- RECORDS -
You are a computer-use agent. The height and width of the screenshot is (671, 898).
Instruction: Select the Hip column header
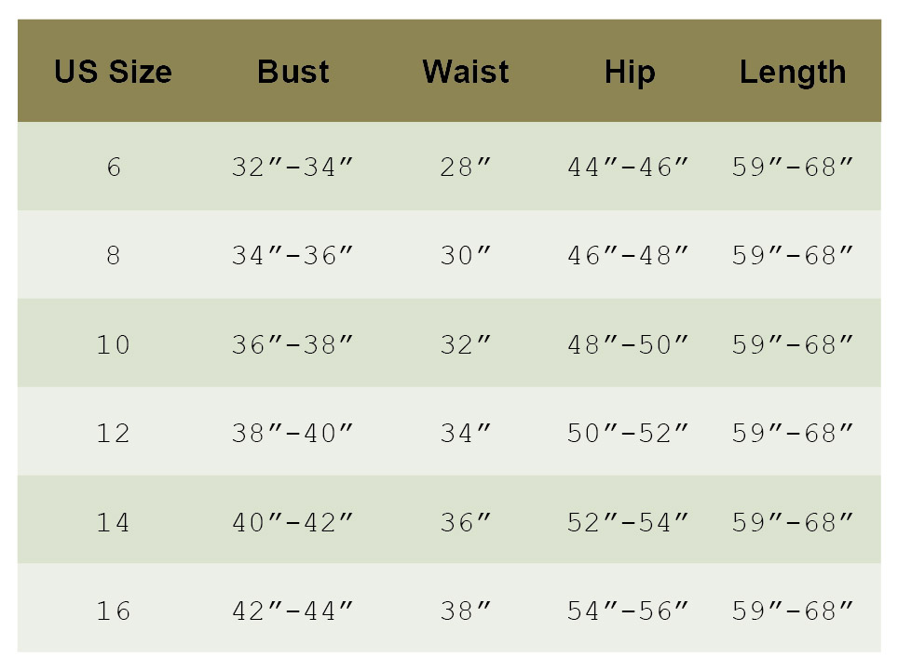pos(629,72)
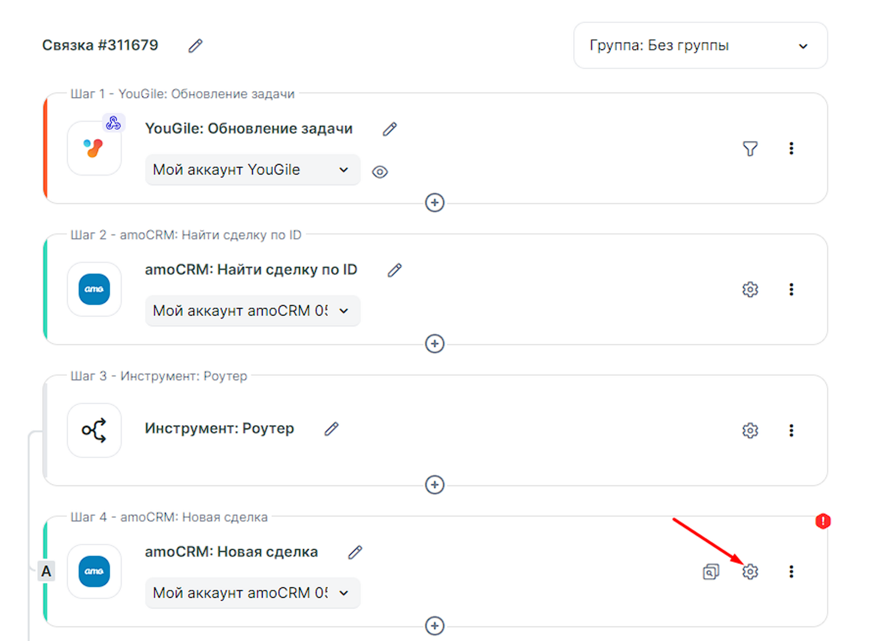The height and width of the screenshot is (641, 873).
Task: Open settings gear for Найти сделку по ID
Action: (750, 290)
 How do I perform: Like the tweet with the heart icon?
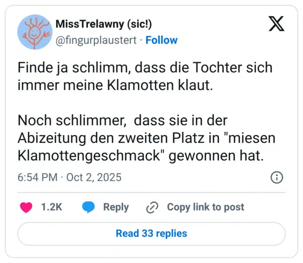pyautogui.click(x=26, y=207)
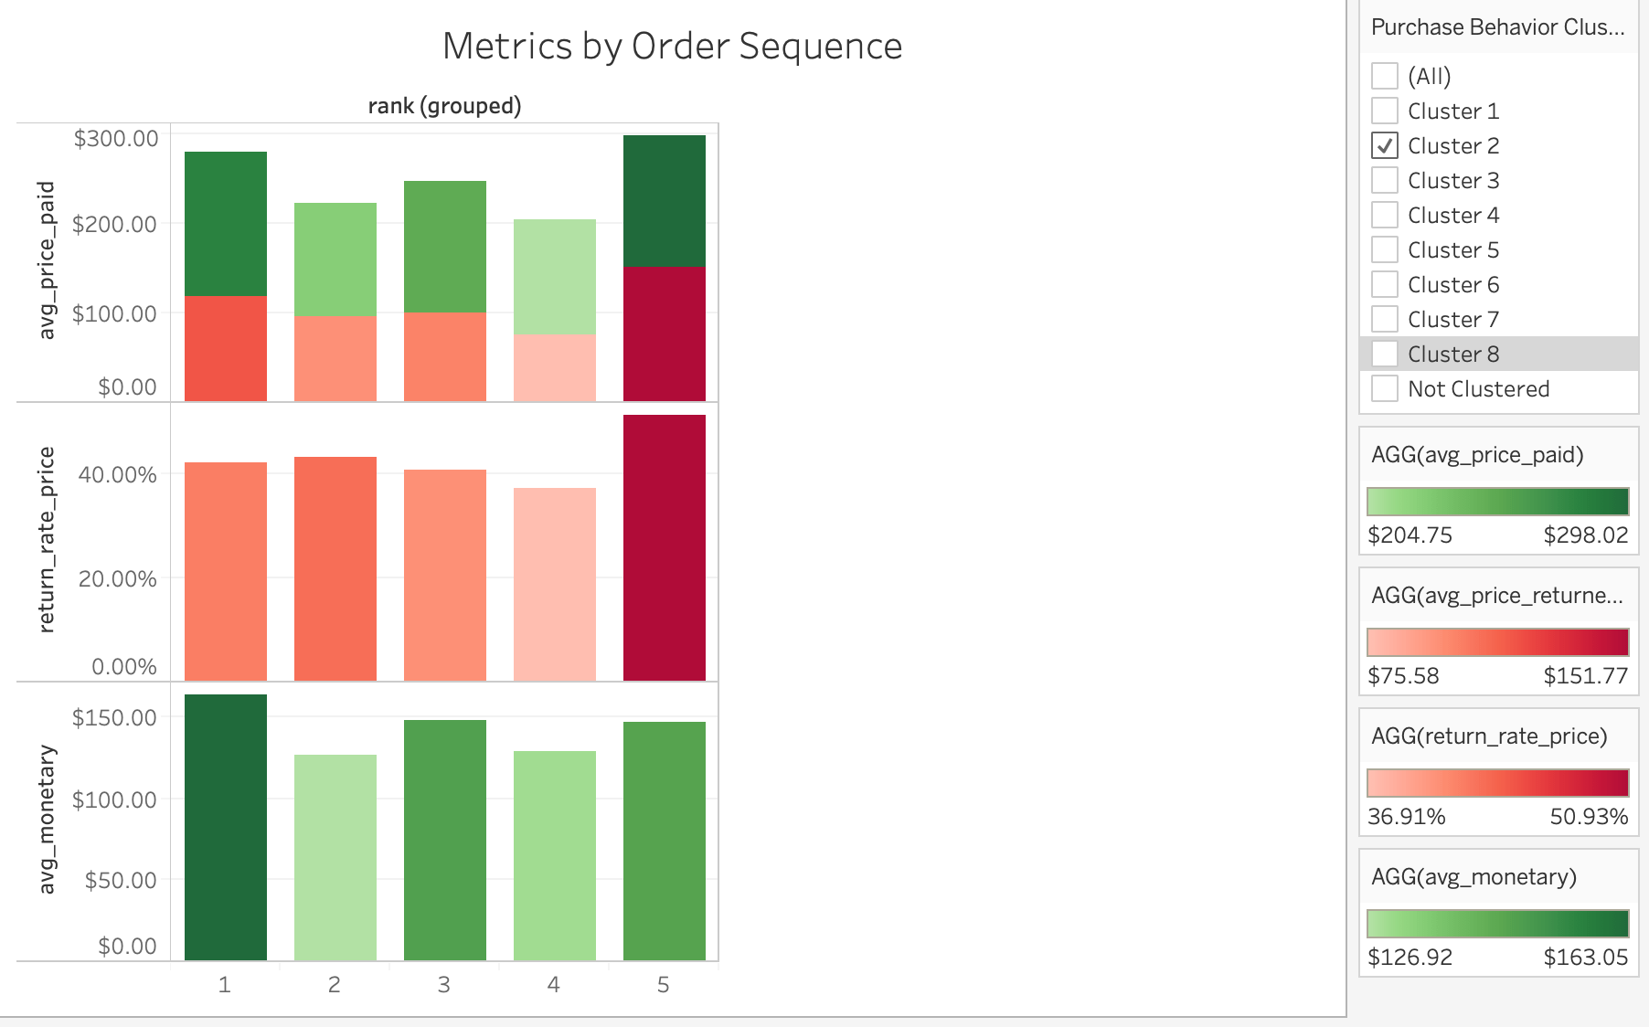Uncheck the Cluster 2 filter
Screen dimensions: 1649x1027
[1383, 145]
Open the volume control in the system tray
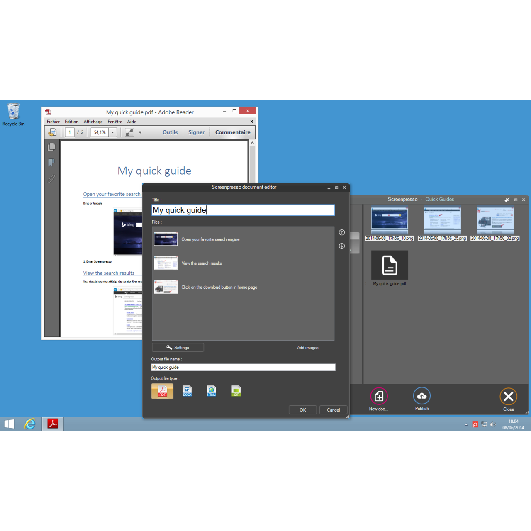This screenshot has width=531, height=531. 493,424
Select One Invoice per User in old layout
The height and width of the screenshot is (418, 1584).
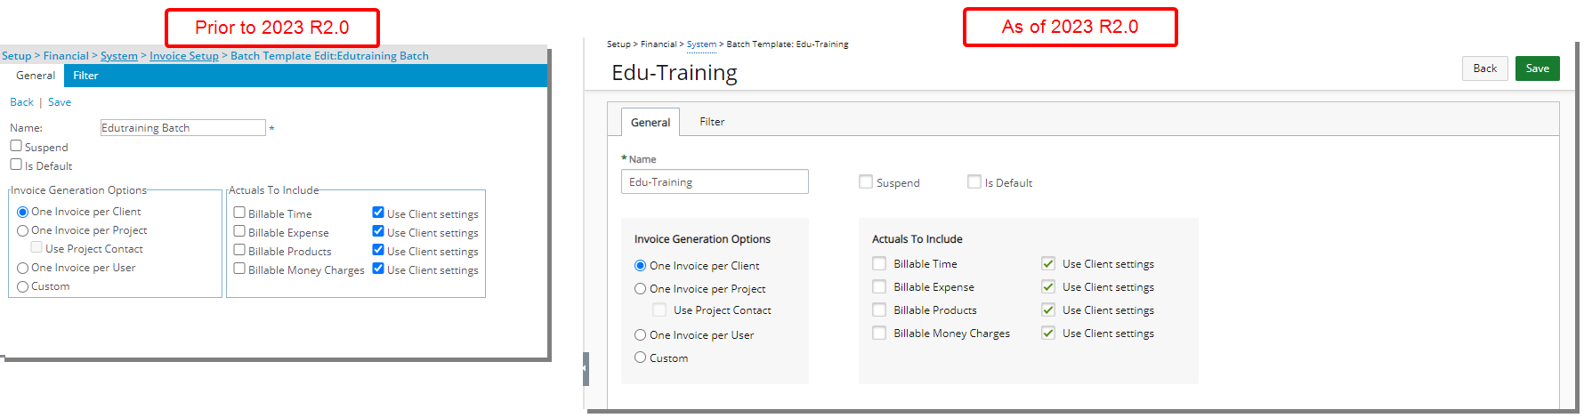coord(23,268)
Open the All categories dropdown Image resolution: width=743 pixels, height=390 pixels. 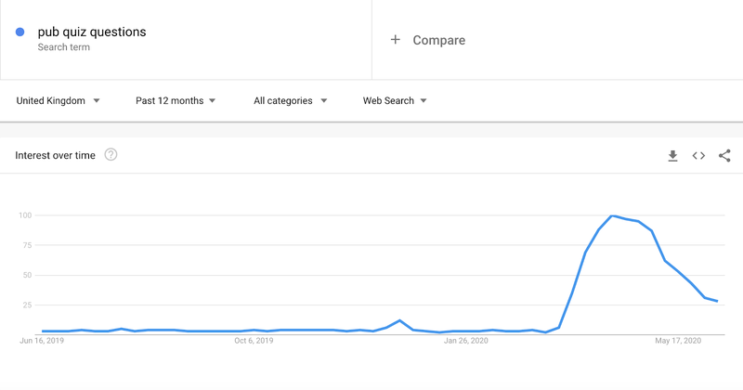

- WORK TO COMPLETE -
Output each line of the listing above as a numbered list, omitting blank lines and leaving out the pictures.

- ANSWER FOR THE TASK -
1. You are a computer-use agent. The height and width of the screenshot is (671, 898).
2. Instruction: Select the Hip column header
3. pos(629,72)
4. The height and width of the screenshot is (641, 873).
5. Task: Open settings gear for Найти сделку по ID
6. Action: (750, 290)
7.  How do I perform: Like the tweet with the heart icon?
8. pyautogui.click(x=26, y=207)
9. Uncheck the Cluster 2 filter
10. Screen dimensions: 1649x1027
11. [1383, 145]
12. Open the volume control in the system tray
13. This screenshot has width=531, height=531. 493,424
14. Select One Invoice per User in old layout
15. The height and width of the screenshot is (418, 1584).
16. coord(23,268)
17. Open the All categories dropdown Image resolution: width=743 pixels, height=390 pixels. 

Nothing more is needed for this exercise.